SANTA FE, N.M. – The Museum of Indian Arts and Culture in Santa Fe will sponsor a unique exhibit that accentuates the elegance of contemporary Native fashion design.
“Native Couture II: Innovation and Style” will kick off Aug. 28 with breakfast with the artist featuring Cody Sanderson, award-winning metal smith and jeweler, followed by a tour of the exhibit with him and co-curator Director Shelby Tisdale.
Photo Courtesy Museum of Indian Arts and Culture This turquoise, sterling silver, and plastic hair comb situates 20th century Native fashion between the tradition and the modern. Created around 1950 by an unidentified Navajo artist, they were donated to the museum by Dr. Phyllis Harroun.
The show, which opens to the public Aug. 30, highlights the evolution of Native fashion beginning with 19th century handmade clothing and accessories that influenced the development of “Santa Fe Style.”
The show includes works from a number of today’s top Native designers. All the garments and jewelry have been created within the past 50 years using the timeless traditions and techniques of handcrafted, authentic, wearable Native American art.

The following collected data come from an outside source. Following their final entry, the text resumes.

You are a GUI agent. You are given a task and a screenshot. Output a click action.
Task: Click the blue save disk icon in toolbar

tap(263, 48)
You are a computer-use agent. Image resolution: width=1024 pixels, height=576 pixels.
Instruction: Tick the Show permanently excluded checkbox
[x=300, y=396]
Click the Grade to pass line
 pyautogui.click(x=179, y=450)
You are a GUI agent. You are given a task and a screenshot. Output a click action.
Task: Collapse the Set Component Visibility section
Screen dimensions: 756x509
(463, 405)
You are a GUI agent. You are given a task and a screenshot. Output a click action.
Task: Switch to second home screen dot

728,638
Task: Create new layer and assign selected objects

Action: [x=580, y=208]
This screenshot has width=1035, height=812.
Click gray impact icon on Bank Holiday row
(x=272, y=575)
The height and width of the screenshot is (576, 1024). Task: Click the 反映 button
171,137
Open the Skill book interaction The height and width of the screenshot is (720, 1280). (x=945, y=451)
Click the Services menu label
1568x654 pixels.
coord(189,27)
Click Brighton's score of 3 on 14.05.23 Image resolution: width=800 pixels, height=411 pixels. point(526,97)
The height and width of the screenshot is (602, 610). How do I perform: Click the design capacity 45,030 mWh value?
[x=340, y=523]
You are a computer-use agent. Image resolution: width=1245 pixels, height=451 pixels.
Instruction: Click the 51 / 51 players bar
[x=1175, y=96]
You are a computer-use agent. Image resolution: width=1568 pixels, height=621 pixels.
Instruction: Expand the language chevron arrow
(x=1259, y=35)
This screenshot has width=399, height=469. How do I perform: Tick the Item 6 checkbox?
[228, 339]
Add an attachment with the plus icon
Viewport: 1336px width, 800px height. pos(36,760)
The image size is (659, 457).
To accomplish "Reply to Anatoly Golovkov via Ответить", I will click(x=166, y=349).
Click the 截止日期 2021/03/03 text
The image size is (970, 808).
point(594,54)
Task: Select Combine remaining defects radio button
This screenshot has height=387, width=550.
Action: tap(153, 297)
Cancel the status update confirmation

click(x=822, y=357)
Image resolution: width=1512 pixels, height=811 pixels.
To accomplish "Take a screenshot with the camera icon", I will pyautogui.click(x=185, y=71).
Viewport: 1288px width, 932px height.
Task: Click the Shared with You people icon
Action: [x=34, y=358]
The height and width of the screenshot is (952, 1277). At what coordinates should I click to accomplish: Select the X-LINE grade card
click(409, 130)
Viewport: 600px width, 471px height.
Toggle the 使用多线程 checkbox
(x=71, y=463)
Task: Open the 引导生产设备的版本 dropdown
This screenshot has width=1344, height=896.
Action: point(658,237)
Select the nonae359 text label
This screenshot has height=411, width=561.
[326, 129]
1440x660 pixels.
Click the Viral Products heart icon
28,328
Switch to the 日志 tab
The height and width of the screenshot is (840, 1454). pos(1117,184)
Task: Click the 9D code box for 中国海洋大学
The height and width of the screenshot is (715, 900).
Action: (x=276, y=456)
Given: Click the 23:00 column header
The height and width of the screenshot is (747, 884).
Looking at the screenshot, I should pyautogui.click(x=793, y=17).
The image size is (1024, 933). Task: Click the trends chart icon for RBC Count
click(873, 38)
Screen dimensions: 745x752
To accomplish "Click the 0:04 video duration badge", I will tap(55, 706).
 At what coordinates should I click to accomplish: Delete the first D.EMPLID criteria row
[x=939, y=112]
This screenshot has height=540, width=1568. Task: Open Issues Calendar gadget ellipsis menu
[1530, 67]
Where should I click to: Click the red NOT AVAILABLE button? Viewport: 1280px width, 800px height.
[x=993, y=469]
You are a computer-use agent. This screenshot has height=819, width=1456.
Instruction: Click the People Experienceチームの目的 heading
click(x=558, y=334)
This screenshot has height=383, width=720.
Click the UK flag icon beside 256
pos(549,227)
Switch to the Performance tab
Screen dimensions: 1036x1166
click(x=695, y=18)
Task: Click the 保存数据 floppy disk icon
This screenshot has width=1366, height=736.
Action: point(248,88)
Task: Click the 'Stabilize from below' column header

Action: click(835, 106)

This exhibit follows the exciting trend set by Native designers Dorothy Grant, Patricia Michaels and Virgil Ortiz, who showed their work during New York Fashion Week this past spring. This was the mainstream fashion world’s first acknowledgment of the crossover appeal of the personalized and highly embellished Native style.
With art and designs firmly rooted in traditional cultures, and form and function inspired by contemporary lifestyles, Native designers are not only crossing boundaries, but challenging stereotypes and cultural misconceptions. Native American fashion sense often straddles two worlds, blending traditional and modern styles.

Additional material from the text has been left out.